▶ _Task to carry out_
Rewrite every line of the records below, swapping "icon" for "button" and keeping everything else the same, and leave the pictures out of your answer.

=====

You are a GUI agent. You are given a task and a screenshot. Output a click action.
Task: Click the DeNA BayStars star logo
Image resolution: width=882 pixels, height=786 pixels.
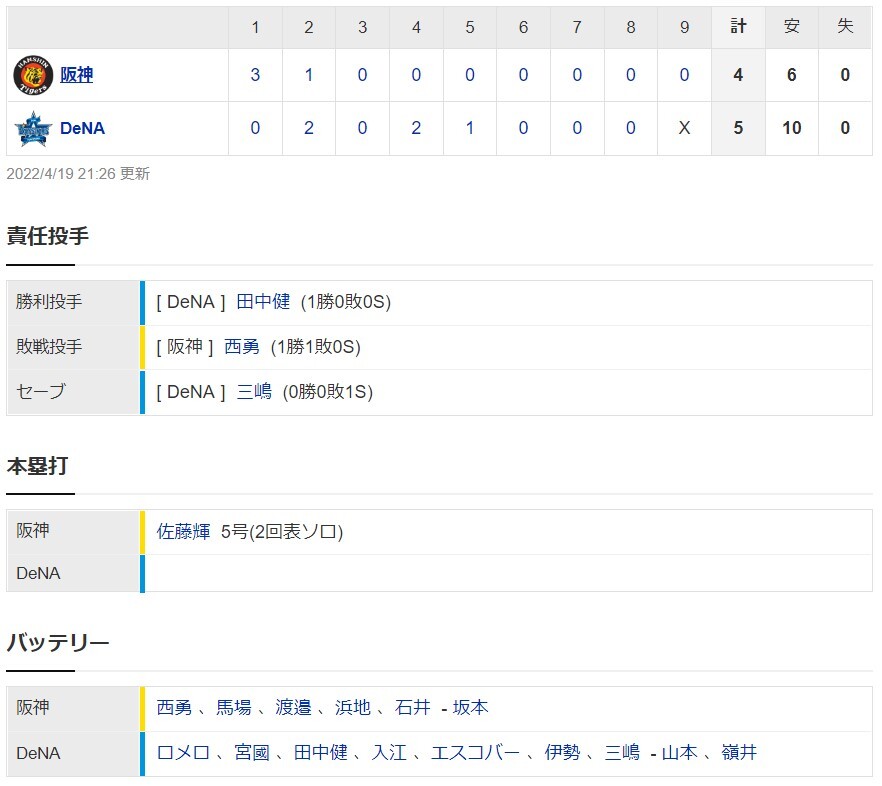pyautogui.click(x=33, y=128)
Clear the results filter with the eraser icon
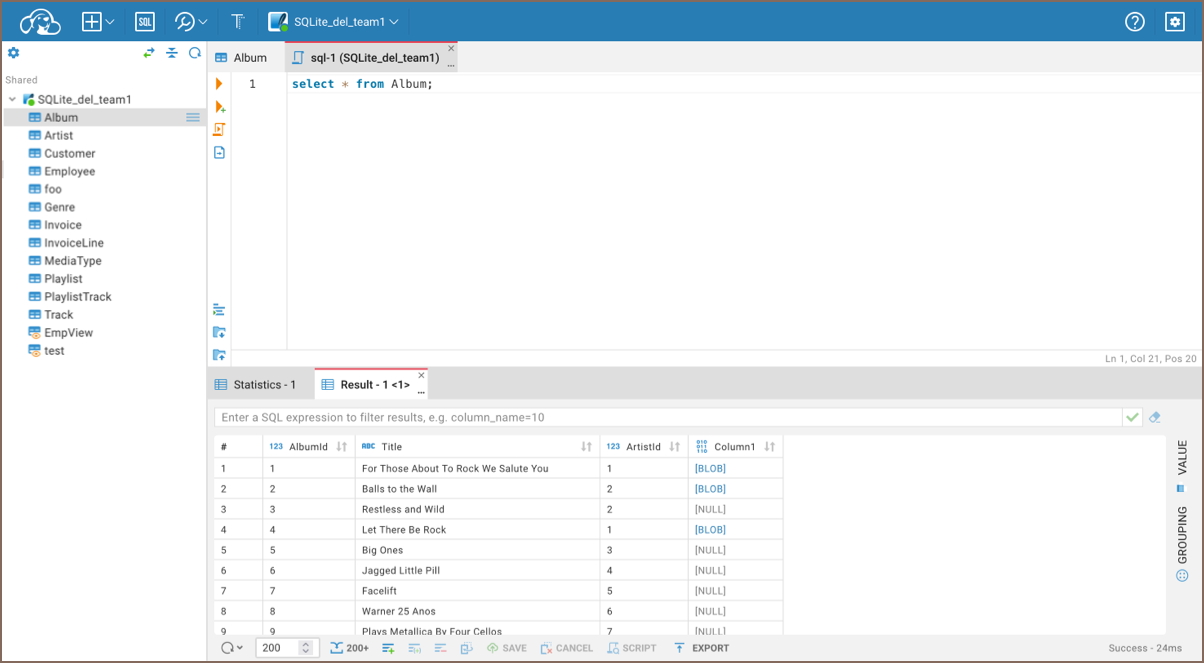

=====

▶ _Answer to the task_
You are a GUI agent. You are given a task and a screenshot. Output a click action.
Task: Click the DeNA BayStars star logo
Image resolution: width=882 pixels, height=786 pixels.
pyautogui.click(x=33, y=128)
Clear the results filter with the eraser button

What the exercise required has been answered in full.